■ Do this: Repeat the lines of the records below unchanged, starting at the line that contains "Where should I click to: Click the vertical" and ending at the line that contains "Looking at the screenshot, I should (597, 23).", with both of those lines included.

■ Dataset records:
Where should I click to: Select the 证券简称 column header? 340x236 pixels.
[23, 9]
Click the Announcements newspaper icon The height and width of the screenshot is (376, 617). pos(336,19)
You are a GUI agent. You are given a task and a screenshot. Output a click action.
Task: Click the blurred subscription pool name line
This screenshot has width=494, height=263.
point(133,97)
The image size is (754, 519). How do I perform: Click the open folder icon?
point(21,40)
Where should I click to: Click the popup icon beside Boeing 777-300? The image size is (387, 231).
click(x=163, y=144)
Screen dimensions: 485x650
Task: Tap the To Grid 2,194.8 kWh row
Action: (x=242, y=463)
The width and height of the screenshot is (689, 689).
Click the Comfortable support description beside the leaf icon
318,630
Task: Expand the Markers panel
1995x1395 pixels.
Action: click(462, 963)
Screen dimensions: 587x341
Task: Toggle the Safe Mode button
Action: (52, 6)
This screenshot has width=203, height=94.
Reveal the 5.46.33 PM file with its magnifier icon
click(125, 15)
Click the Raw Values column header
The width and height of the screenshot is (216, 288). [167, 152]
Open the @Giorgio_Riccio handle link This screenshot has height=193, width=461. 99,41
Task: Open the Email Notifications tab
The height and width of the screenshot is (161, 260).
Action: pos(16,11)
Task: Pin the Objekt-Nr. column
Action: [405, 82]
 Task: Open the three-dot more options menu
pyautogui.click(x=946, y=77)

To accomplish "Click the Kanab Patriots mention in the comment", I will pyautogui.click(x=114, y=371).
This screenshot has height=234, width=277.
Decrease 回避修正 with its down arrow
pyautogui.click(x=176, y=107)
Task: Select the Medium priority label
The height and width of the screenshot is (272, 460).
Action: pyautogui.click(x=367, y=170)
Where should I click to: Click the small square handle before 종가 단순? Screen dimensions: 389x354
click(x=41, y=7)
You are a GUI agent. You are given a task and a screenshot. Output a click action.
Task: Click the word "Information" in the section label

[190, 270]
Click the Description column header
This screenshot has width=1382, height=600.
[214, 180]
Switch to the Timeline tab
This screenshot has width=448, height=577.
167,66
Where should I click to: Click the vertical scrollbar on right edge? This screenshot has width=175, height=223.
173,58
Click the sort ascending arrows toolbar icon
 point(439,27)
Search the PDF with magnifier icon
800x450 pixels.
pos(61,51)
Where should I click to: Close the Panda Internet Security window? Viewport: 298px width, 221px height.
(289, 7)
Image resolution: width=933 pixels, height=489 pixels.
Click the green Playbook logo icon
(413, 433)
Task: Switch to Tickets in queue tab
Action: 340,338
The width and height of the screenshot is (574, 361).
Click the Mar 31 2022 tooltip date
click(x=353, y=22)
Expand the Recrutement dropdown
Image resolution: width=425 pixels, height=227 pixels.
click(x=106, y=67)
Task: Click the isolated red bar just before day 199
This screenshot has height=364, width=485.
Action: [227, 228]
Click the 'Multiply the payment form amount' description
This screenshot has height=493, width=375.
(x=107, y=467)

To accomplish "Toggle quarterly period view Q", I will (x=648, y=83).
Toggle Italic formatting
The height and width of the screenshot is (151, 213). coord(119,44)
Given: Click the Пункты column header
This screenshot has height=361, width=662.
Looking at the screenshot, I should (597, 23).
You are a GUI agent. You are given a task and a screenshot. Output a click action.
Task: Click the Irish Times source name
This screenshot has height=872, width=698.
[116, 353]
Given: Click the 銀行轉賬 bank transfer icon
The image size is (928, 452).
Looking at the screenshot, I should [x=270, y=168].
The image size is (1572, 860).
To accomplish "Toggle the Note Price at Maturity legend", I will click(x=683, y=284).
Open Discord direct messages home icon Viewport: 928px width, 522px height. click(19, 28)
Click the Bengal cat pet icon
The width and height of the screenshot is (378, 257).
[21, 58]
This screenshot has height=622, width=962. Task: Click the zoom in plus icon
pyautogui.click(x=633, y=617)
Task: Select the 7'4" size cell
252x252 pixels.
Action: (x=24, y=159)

■ Solved problem:
Where should I click to: Click the vertical scrollbar on right edge? This screenshot has width=175, height=223.
173,58
Click the sort ascending arrows toolbar icon
 point(439,27)
Search the PDF with magnifier icon
800x450 pixels.
pos(61,51)
Where should I click to: Close the Panda Internet Security window? Viewport: 298px width, 221px height.
(289, 7)
Image resolution: width=933 pixels, height=489 pixels.
Click the green Playbook logo icon
(413, 433)
Task: Switch to Tickets in queue tab
Action: 340,338
The width and height of the screenshot is (574, 361).
Click the Mar 31 2022 tooltip date
click(x=353, y=22)
Expand the Recrutement dropdown
Image resolution: width=425 pixels, height=227 pixels.
click(x=106, y=67)
Task: Click the isolated red bar just before day 199
This screenshot has height=364, width=485.
Action: [227, 228]
Click the 'Multiply the payment form amount' description
This screenshot has height=493, width=375.
(x=107, y=467)

To accomplish "Toggle quarterly period view Q", I will (x=648, y=83).
Toggle Italic formatting
The height and width of the screenshot is (151, 213). coord(119,44)
Given: Click the Пункты column header
This screenshot has height=361, width=662.
Looking at the screenshot, I should (597, 23).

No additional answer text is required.